Recent advances in pathophysiology and surgical treatment of congenital dilatation of the bile duct

The introduction of the concept of pancreaticobiliary maljunction (PBM) has led to significant progress in the pathogenetic study and surgical treatment of congenital dilatation of the bile duct (CDBD). Clinical studies of 155 patients with CDBD, and basic experimental studies of the mechanisms of bile duct dilatation and associated pancreatitis were conducted. The CDBD was morphologically classified as either cystic or cylindrical type. Clinical signs, symptoms, and laboratory findings were highly dependent on two factors: the age at onset and the reflux of pancreatic juice into the bile duct through the PBM. The canine experimental model of PBM exhibited not only significant bile duct dilatation but also morphological findings similar to those in the CDBD patients.
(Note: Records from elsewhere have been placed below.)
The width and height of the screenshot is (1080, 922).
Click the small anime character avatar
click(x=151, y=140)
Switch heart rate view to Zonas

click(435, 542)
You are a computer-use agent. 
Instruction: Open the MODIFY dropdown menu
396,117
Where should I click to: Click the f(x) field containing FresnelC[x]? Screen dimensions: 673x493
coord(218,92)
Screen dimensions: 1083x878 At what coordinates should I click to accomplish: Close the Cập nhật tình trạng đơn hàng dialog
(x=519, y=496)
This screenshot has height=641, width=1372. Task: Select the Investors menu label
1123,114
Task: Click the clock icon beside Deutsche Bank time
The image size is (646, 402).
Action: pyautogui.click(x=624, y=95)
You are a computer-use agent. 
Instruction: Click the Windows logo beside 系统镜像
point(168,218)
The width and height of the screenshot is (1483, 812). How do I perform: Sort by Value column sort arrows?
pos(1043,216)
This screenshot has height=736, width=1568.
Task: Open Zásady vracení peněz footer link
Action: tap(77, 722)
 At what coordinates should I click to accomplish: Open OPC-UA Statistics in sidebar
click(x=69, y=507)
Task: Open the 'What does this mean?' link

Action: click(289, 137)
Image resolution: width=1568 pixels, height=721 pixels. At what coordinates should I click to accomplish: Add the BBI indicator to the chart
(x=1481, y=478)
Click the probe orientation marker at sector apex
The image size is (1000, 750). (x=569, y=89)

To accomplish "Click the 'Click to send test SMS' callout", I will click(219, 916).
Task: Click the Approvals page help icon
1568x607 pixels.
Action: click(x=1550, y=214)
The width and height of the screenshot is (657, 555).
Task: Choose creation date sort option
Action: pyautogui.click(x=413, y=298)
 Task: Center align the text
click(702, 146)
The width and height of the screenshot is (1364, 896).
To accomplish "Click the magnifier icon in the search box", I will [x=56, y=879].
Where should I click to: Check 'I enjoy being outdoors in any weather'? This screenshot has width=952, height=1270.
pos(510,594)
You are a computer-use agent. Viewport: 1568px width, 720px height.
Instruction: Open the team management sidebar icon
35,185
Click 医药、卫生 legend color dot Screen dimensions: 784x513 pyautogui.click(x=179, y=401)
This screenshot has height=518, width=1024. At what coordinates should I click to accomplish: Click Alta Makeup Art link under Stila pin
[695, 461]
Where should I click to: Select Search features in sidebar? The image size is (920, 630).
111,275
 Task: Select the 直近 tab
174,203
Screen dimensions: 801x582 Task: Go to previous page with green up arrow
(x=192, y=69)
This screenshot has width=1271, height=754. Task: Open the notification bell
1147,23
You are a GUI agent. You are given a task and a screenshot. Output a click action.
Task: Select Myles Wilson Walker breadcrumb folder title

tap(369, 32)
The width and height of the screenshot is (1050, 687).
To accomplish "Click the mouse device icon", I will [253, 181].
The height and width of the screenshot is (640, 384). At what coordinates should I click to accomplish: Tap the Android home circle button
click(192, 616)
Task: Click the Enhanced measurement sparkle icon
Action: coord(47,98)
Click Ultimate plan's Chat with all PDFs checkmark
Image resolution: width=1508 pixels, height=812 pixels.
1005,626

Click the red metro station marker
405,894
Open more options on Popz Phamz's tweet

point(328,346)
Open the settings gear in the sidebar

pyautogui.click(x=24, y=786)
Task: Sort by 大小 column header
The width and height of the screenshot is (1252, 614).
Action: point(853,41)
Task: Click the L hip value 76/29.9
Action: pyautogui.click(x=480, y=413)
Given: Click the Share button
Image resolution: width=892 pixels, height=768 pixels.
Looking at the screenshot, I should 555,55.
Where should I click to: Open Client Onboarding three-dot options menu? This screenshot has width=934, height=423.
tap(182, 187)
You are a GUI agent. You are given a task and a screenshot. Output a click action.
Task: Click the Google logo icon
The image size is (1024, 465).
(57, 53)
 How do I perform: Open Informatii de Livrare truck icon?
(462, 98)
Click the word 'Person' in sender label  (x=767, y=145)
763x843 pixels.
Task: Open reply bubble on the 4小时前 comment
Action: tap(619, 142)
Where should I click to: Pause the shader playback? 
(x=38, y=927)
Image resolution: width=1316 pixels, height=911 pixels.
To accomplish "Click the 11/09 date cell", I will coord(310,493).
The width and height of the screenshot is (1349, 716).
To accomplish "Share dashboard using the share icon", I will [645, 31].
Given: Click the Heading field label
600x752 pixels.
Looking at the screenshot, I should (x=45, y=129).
Subsequent studies in a rat model clarified the involvement of activated pancreatic enzyme phospholipase A 2 in PBM‐associated pancreatitis. For surgical treatment, cystoenterostomy has been superseded by hepatico‐enterostomy after removal of the damaged bile ducts and blocking their communication with the pancreatic duct. Long‐term follow‐up studies have shown excellent results by confirming the surgical correction based on the pathological principles. Regarding biliary reconstruction, jejunal interposition hepatico‐duodenostomy, which is, theoretically, a logical approach was unexpectedly shown to often lead to bile reflux gastritis, so it is now superseded by Roux‐en‐Y hepaticojejunostomy.